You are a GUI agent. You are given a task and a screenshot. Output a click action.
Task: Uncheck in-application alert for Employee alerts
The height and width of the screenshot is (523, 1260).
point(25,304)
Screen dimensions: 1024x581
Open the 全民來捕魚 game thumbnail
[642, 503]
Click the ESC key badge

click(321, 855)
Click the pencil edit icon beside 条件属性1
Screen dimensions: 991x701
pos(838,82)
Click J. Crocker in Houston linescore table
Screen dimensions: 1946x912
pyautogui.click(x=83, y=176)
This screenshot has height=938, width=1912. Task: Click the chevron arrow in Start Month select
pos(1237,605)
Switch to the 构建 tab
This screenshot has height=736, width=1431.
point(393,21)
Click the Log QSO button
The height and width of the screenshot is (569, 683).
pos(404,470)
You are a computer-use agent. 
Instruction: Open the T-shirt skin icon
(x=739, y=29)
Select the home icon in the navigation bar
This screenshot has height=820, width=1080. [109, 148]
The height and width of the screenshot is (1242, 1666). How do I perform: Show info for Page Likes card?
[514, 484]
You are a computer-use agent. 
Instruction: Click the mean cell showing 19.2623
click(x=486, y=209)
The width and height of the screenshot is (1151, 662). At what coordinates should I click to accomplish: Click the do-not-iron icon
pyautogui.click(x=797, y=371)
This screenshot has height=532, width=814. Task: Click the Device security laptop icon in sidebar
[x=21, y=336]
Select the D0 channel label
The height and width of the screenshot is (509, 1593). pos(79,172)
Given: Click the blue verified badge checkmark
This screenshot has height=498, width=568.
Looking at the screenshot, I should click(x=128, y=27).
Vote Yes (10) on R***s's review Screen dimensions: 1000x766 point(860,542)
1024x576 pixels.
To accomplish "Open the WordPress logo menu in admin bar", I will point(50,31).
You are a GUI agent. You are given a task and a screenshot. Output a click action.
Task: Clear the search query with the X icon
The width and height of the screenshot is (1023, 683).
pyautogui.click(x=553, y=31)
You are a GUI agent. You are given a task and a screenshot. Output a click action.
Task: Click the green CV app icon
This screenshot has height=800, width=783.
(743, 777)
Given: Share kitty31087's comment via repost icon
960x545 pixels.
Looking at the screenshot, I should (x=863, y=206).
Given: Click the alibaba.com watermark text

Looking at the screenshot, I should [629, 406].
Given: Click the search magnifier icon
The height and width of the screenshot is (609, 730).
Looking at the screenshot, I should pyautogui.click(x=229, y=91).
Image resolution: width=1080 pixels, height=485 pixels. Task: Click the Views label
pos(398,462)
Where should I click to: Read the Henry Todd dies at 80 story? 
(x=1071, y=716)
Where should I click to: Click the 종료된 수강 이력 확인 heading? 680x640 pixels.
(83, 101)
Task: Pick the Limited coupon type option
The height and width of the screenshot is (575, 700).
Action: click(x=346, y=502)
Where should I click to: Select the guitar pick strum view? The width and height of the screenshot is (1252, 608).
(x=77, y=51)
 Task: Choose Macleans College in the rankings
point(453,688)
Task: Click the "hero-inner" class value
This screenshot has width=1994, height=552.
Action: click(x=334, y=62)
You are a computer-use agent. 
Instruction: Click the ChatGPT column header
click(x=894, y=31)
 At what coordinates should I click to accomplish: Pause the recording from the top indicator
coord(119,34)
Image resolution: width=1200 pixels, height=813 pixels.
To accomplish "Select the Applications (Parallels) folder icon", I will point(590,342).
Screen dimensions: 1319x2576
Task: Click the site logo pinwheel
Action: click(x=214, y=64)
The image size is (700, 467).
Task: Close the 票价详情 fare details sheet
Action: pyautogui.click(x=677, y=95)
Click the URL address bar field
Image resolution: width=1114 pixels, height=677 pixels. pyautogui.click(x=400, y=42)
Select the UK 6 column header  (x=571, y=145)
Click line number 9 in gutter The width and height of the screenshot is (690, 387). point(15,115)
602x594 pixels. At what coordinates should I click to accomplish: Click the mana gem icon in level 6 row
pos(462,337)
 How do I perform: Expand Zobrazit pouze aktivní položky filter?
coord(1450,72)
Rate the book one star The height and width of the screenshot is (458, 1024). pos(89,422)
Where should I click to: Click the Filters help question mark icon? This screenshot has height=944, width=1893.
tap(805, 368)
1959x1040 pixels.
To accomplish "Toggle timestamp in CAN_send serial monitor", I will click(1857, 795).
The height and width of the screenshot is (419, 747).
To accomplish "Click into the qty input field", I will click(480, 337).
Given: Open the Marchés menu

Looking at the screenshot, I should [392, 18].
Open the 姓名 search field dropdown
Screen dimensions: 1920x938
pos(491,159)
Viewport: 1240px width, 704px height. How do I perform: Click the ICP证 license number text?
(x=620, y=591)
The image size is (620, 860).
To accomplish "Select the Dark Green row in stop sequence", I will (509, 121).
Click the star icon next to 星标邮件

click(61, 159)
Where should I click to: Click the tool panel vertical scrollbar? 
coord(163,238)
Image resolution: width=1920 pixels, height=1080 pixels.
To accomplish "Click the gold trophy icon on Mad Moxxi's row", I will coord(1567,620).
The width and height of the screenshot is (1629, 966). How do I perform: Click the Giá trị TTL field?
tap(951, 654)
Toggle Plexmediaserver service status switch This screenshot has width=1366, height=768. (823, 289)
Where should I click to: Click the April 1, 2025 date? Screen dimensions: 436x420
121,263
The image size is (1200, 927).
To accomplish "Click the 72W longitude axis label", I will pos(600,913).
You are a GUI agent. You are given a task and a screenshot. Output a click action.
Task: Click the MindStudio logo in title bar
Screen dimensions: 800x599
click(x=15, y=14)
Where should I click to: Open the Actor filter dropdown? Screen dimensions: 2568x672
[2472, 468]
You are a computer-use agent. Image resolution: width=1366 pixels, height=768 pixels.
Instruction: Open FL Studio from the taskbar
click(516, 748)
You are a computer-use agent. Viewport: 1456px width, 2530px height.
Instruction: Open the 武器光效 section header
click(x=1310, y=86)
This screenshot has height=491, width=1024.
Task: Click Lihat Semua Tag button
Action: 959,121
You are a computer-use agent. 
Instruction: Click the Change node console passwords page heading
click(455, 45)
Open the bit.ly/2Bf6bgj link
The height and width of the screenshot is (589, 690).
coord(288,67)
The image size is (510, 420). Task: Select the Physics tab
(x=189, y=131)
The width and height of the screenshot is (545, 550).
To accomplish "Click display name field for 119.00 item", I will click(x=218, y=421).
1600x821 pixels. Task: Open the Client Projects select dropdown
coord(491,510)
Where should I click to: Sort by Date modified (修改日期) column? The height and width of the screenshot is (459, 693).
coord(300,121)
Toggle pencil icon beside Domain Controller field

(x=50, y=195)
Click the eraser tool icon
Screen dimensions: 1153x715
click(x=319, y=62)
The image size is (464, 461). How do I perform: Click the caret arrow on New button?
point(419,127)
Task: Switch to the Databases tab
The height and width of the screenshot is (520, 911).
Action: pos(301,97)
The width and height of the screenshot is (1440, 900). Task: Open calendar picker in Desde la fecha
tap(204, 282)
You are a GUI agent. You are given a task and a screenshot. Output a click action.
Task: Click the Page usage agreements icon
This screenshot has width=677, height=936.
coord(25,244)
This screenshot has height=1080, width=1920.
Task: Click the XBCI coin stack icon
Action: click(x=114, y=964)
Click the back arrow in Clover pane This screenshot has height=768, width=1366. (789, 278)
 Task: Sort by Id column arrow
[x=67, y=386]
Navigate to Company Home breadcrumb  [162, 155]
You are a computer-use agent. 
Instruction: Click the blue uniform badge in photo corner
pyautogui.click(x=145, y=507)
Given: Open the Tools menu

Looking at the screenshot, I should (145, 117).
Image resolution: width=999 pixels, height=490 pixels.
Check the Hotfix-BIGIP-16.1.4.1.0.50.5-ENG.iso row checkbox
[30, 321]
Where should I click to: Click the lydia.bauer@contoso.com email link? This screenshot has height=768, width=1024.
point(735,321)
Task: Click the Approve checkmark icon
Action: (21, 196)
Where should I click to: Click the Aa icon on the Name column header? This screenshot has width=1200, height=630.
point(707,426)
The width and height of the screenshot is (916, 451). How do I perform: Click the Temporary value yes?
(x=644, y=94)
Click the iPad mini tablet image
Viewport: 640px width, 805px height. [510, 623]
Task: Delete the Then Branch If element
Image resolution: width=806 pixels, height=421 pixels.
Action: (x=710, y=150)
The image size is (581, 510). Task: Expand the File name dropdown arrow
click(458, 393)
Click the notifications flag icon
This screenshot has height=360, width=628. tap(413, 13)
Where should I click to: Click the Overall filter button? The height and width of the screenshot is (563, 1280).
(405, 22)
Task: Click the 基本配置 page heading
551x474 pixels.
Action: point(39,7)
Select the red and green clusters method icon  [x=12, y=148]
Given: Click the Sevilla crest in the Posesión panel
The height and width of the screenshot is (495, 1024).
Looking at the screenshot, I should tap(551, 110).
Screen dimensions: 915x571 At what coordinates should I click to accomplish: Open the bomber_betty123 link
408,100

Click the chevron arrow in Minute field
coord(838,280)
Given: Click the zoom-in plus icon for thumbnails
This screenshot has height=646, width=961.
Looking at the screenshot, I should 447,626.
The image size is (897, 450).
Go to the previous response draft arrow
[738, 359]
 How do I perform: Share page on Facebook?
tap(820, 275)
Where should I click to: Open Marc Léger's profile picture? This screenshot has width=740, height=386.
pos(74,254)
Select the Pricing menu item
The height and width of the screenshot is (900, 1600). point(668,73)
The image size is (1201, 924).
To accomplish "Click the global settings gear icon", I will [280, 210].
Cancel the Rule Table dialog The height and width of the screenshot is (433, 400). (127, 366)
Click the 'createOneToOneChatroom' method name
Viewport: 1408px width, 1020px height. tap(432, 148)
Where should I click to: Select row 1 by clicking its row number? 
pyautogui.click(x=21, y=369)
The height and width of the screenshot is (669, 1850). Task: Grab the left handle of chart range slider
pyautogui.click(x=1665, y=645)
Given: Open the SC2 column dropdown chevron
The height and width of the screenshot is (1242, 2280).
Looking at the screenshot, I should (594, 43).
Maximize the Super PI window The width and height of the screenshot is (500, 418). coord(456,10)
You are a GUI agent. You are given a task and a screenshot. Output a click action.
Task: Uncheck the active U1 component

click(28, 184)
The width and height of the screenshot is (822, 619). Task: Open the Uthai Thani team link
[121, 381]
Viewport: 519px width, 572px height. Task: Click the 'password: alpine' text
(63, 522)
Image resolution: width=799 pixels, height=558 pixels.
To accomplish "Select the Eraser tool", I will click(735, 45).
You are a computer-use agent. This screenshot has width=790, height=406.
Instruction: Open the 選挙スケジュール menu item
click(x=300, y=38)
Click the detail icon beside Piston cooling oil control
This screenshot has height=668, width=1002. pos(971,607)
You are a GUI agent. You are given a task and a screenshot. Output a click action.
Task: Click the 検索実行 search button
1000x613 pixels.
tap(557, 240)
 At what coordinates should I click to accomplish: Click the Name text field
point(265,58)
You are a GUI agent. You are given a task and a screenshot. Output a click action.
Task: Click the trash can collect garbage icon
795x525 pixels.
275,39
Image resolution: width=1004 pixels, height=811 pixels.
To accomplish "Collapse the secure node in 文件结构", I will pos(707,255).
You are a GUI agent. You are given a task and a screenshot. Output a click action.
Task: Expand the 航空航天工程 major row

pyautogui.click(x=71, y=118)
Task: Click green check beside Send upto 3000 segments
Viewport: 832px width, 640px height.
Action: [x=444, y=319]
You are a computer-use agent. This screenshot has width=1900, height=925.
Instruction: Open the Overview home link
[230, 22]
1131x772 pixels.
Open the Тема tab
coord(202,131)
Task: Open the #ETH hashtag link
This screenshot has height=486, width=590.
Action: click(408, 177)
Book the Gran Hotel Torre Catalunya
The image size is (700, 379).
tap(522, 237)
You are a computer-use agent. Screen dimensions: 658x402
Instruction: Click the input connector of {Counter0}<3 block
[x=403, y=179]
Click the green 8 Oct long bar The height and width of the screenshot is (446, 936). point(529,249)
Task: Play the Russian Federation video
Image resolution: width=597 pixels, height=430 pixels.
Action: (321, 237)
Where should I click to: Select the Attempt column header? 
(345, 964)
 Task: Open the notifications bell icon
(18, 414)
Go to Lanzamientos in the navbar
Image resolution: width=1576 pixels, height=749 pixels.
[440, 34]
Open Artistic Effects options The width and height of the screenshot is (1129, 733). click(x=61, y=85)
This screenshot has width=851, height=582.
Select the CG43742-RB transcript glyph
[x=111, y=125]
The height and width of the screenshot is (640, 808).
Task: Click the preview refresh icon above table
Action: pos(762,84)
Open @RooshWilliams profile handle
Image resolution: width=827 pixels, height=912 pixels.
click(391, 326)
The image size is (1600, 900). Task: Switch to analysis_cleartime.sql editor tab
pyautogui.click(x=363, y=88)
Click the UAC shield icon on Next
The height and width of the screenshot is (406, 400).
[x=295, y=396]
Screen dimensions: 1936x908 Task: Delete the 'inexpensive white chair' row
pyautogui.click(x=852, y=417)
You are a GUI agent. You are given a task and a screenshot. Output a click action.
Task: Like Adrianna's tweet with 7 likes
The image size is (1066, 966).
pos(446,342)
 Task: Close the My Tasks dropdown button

--*--

## WORK TASK
Scan the data above for the string "with". Copy every line in which it appears.

## RESPONSE TO THIS TASK
Task: Clear the search query with the X icon
Task: Like Adrianna's tweet with 7 likes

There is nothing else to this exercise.